Financial accessibility and acceptability, the two other dimensions of accessibility to quality care , are not considered explicitly in the framework of AccessMod. This limitation may hinder the complete assessment of accessibility to care in a given region. However, information from studies specifically addressing these two dimensions exists in many countries [see , and references therein]. These studies could be used to segment the complete population grid into sub-grids reflecting the population found in different categories of financial accessibility and acceptability. AccessMod could then be run on these sub-grids, and results compared or combined.

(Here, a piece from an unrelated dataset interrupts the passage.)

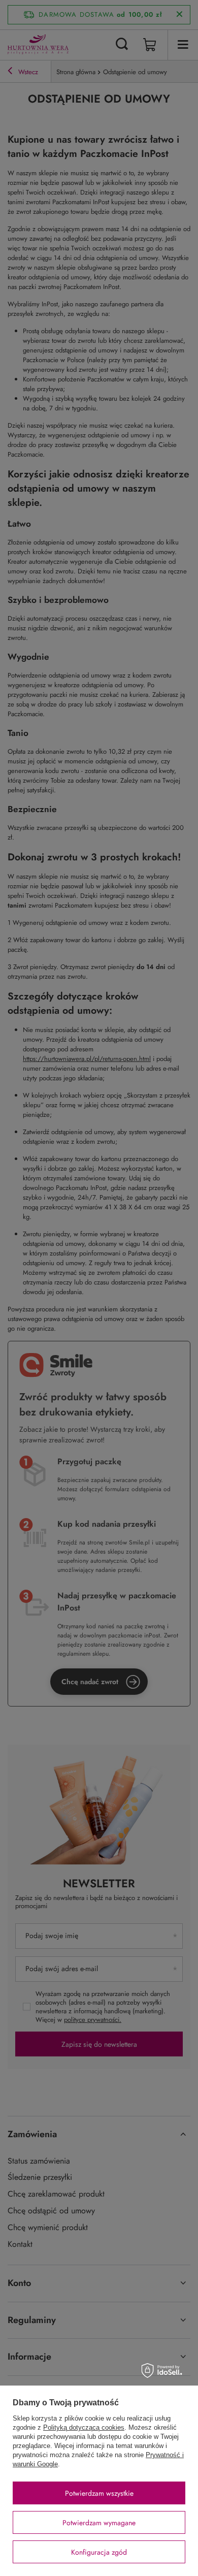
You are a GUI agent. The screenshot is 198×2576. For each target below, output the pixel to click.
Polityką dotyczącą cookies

In conclusion, AccessMod 3.0 represents a real improvement to both previous version of AccessMod and to other tools addressing accessibility to health care. These improvements make AccessMod a powerful tool for Ministries of Health to assess the geographic coverage of their existing health facility network and support scaling up when necessary. These capacities can not only be used for planning but also to determine other important issues such as inequities in access to care or population vulnerability to natural hazard for example . Additionally, while developed in the context of access to health care, this extension can also be used to measure accessibility and geographic coverage for any other service or resource such as education, water, etc. We hope that the perspective of better informed decision making when analyzing accessibility and geographic coverage will lead to an improvement of the existing geographic information in countries. Because this geographic information is typically under the responsibility of different stakeholders (e.g. Survey Department, National Statistical Office, Ministry of Health, National Road Authority), it is also hoped that looking at accessibility to care, and this independently from the intervention being considered, could offer an additional powerful driver to support the development or the strengthening of the National Spatial Data Infrastructure (NSDI) process in these countries.